+++ Page text +++

- No. of episodes: 22

Release
- Original network: ABC
- Original release: September 27, 1983 – July 19, 1984

Season chronology
- ← Previous Season 10

= Happy Days season 11 =

Season 11 of the television series Happy Days

The eleventh and final season of Happy Days, an American television sitcom, originally aired on ABC in the United States between September 27, 1983, and July 19, 1984. The show was created by Garry Marshall, under the production company Miller-Milkis-Boyett Productions and Henderson Production Company, Inc., in association with Paramount Television.

==Background==
Like the three previous seasons, this season also consists of 22 episodes, all of which were directed by Jerry Paris. When its spin-off Joanie Loves Chachi was canceled in 1982, Scott Baio and Erin Moran returned to Happy Days, after being special guest stars during its tenth season, which also marked the departure of Cathy Silvers, who returned for the two-part series finale in 1984. Meanwhile, other regulars from season ten (Linda Purl, Crystal Bernard, Billy Warlock and Heather O'Rourke) did not return for this season.

+++

§ What to work on
Reproduce the Happy Days page word for word, everything from "The eleventh and" down to "for this season.". The data that follows was taken from a different source than the Happy Days page.

+++ Data shown +++

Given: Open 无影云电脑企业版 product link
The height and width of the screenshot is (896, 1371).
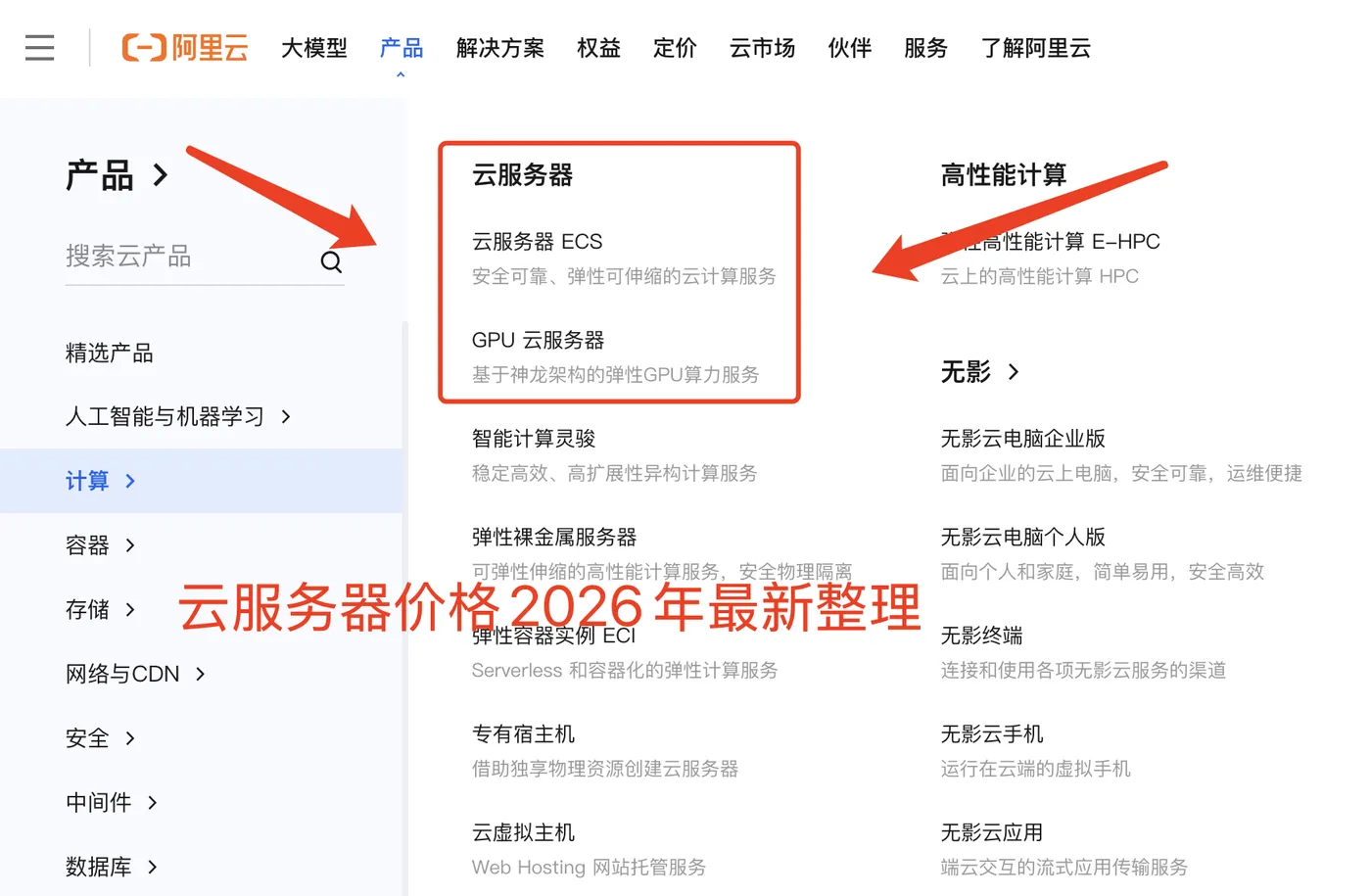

+++

§ Expected answer
The eleventh and final season of Happy Days, an American television sitcom, originally aired on ABC in the United States between September 27, 1983, and July 19, 1984. The show was created by Garry Marshall, under the production company Miller-Milkis-Boyett Productions and Henderson Production Company, Inc., in association with Paramount Television.

==Background==
Like the three previous seasons, this season also consists of 22 episodes, all of which were directed by Jerry Paris. When its spin-off Joanie Loves Chachi was canceled in 1982, Scott Baio and Erin Moran returned to Happy Days, after being special guest stars during its tenth season, which also marked the departure of Cathy Silvers, who returned for the two-part series finale in 1984. Meanwhile, other regulars from season ten (Linda Purl, Crystal Bernard, Billy Warlock and Heather O'Rourke) did not return for this season.